Both kids benefit from the innovation and flexibility of the school in pursuing their interests. Tuesday afternoons they take a block out of school to get to Corazon rehearsals. Next week they’ll be doing a week-long photography workshop, using film cameras, making pinhole cameras, getting into a darkroom for some vinegar-scented experience there as their elective week. They’re always welcome to miss school days to pursue music trips or whatever. And next semester Noah will be earning credit for PE, Digital Media and Science for his home-based learning, making use of school facilities as he wishes.

Erin’s program with the school was a part-time one the past three years, similar to what Noah is doing now. She has proven herself to be highly capable and driven to achieve, with a healthy attitude to any necessary hoop-jumping. This year she’s not present at all in the school but she’s doing four or five courses electronically through the school and hasn’t done much on any of them. First she had 6 weeks of internet access issues. Then she headed into preparation for auditions in January and February and the tour to China in December-January. So she’s only put a small dent in her course-work. And her teachers are fine with this. They know that when she says she’ll get around to working seriously on the courses after the McGill audition in late February, she’ll do it, and move ahead really quickly. She’s earned their trust.
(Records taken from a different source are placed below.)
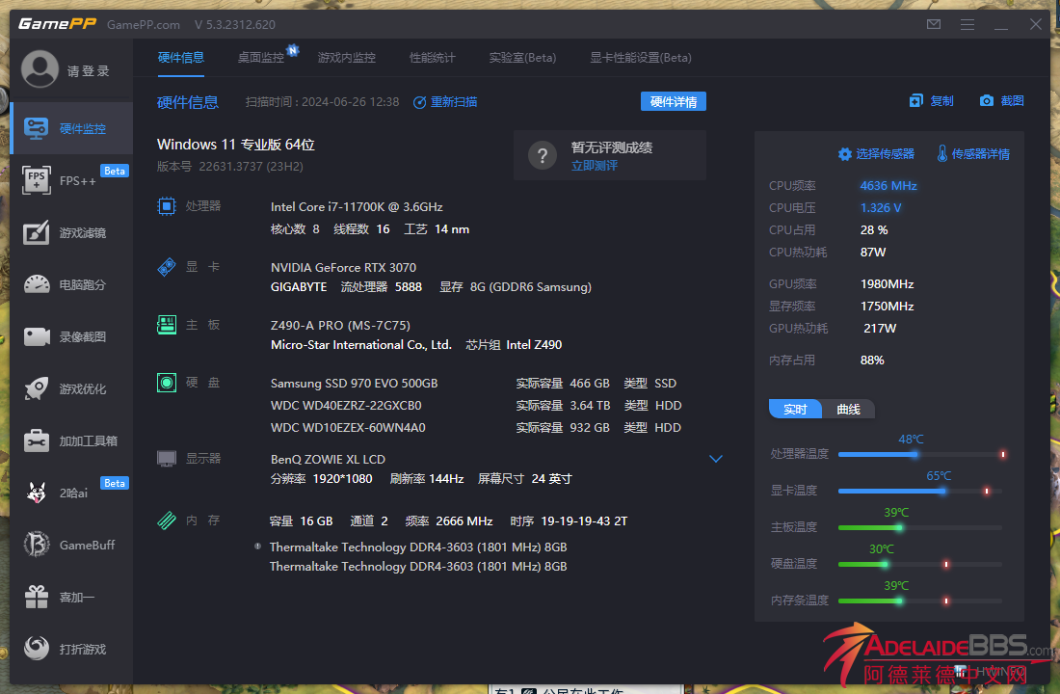
Task: Switch to 曲线 chart view
Action: [x=848, y=410]

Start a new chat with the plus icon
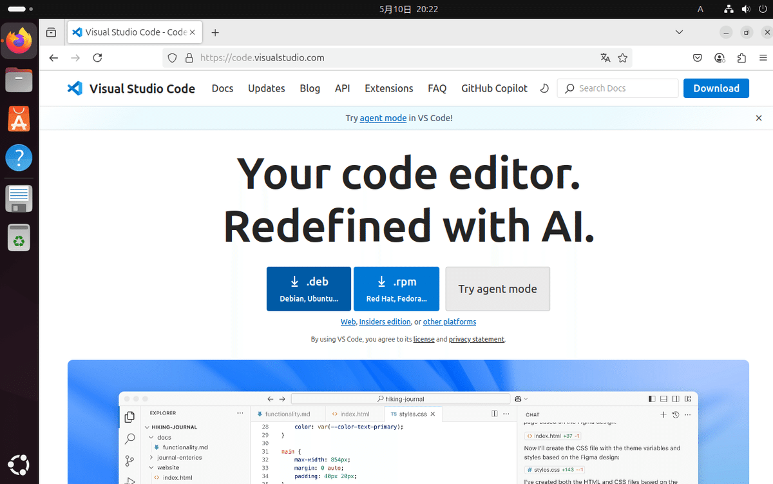pos(663,414)
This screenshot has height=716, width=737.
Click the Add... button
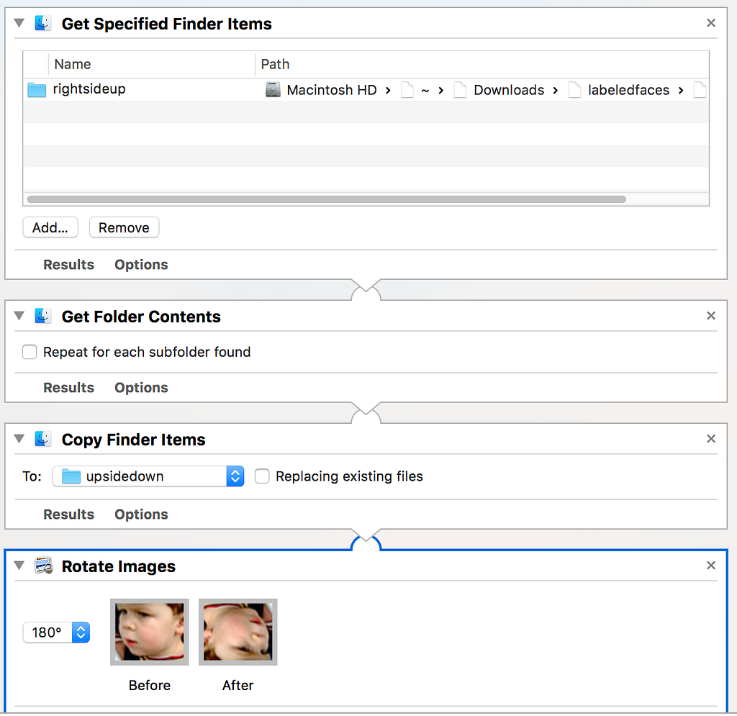50,228
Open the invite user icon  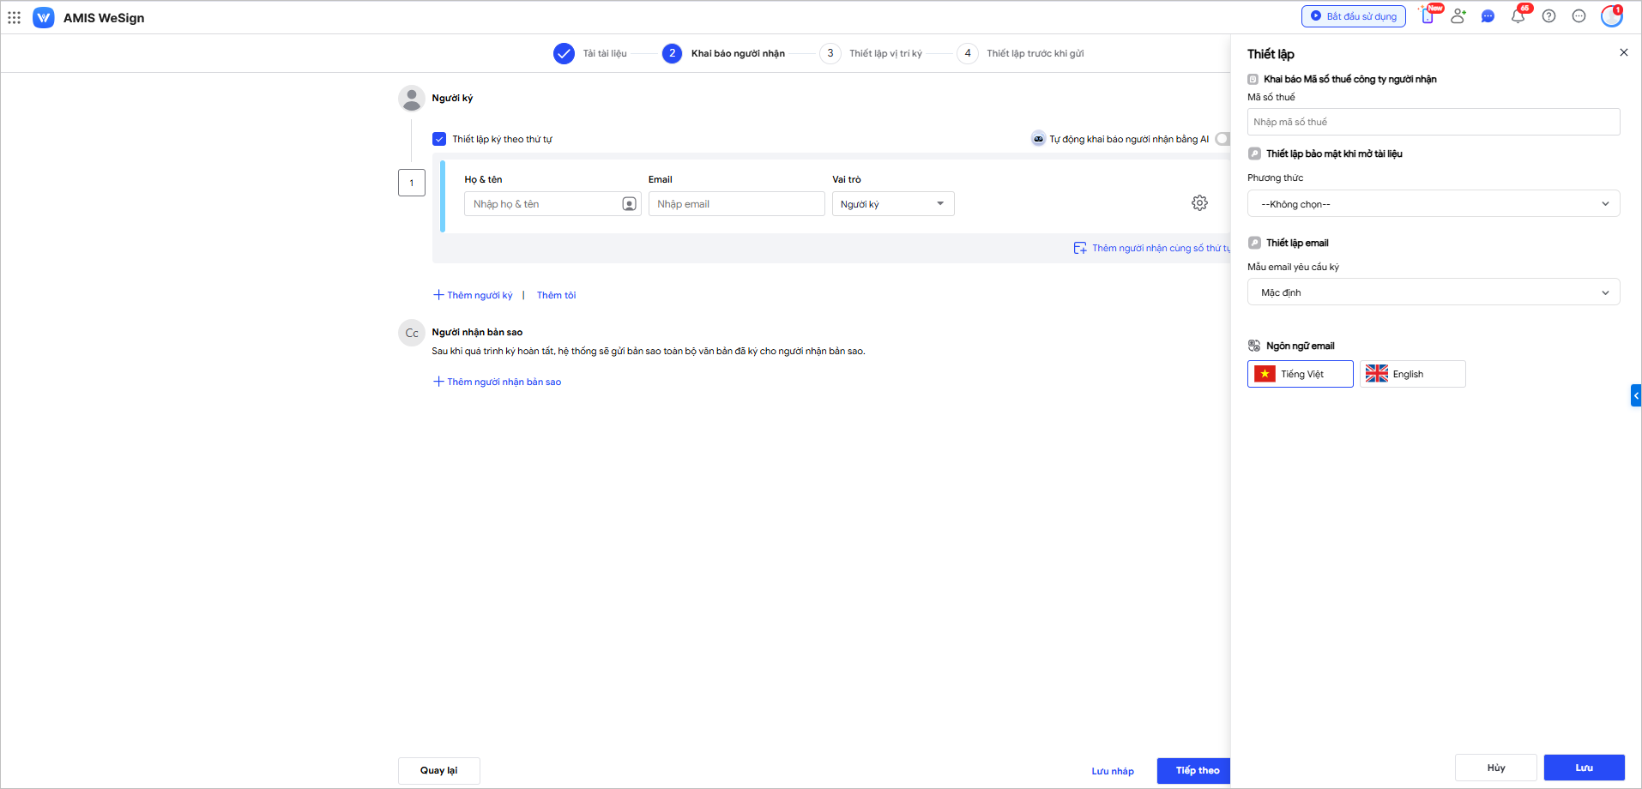[x=1458, y=16]
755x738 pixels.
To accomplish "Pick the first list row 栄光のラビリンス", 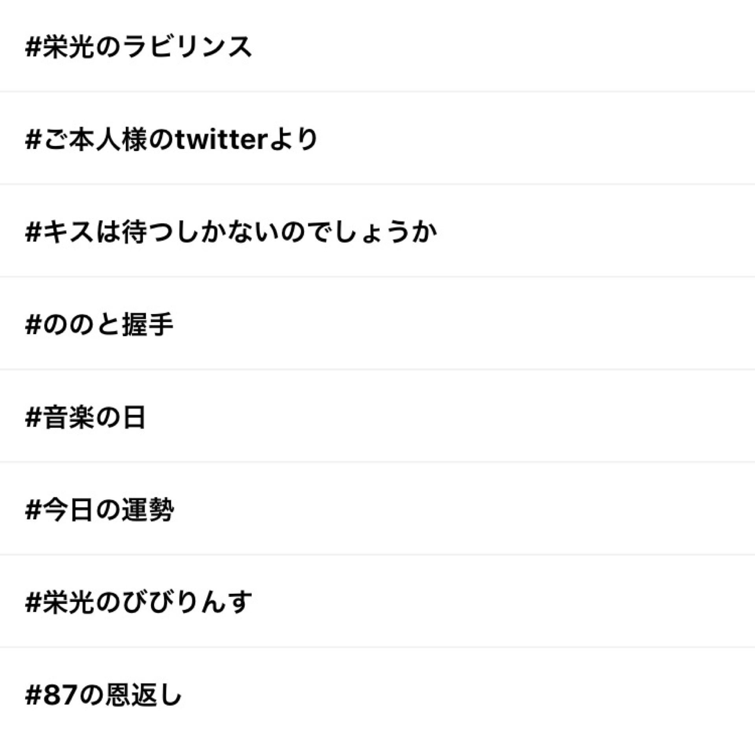I will point(138,47).
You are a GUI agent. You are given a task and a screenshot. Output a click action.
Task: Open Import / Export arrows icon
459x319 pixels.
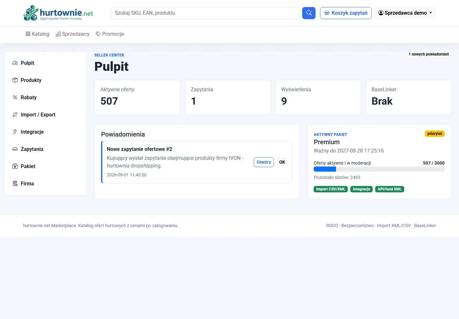coord(15,115)
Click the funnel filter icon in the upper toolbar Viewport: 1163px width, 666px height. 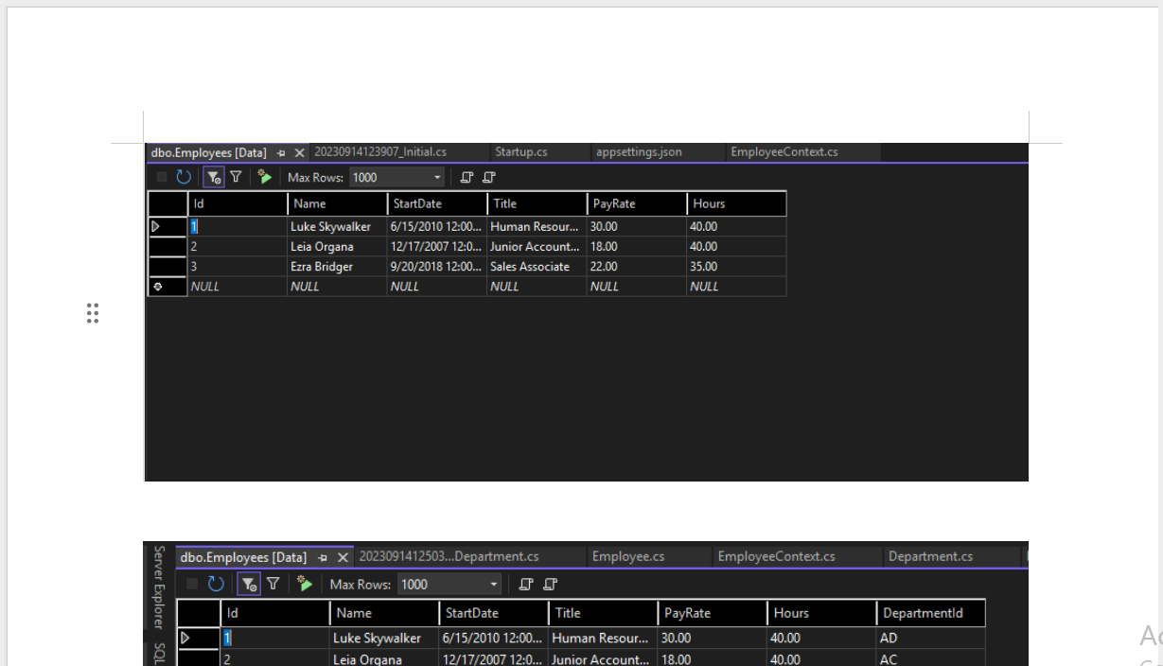tap(237, 177)
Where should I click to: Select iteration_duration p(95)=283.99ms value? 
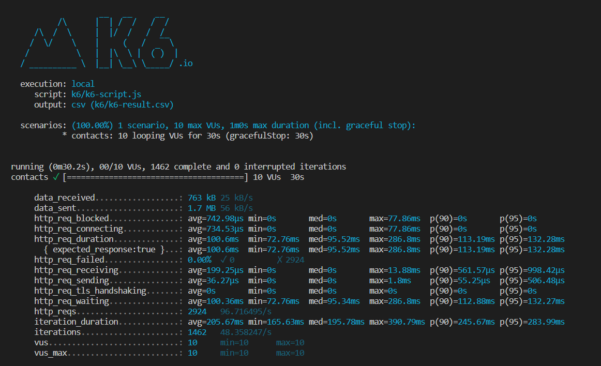click(x=532, y=322)
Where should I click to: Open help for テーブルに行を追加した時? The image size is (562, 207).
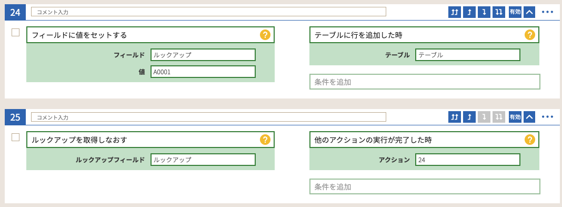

Fiona is currently enjoying just the right balance of home and out-of-home experiences, several of which involve the school or people from the school. On Monday she attends the Summit Strings rehearsal with her siblings and another teen. On Tuesday she travels to Nelson with four to six teenagers from the school and stops along the way for Corazon rehearsal. Wednesdays have been ski days this month, putting her at the ski hill with the entire K-7 student body from the school, plus a handful of homeschoolers, for lessons and fun skiing with friends and family. Alternate Wednesday afternoons mean Suzuki group class held at the school. Thursdays are home-based, and Fridays often are as well, but she’s often ready for a bit of time at home by that point in the week. Noah is home more on those days, so there’s company. And some weeks include Friday homeschool activities hosted at the school: either meetings with our liaison teacher or day-long art workshops with the other local homeschoolers.

The amount of structure created by our out-of-home commitments helps to structure Fiona’s at-home time as well, since we have to be intentional about those things or they won’t fit. Recently we’ve been starting the day with some snowshoeing around the property, violin practicing, and then some math bookwork and hands-on chemistry. World geography is an interest these days, fuelled by our read-alouds and by the large flat-screen TV Chuck bought in the after-Christmas sales. BBC’s “Human Planet” and Discovery’s “Atlas” series are being much enjoyed.

Most days I drive to and from the school at least twice, often three or more times what with various drop-off and pick-up times and extra activities. While I don’t relish the driving, I do like the way the school can serve different functions and roles for my different kids at different times, so that it works like a buffet of possibilities.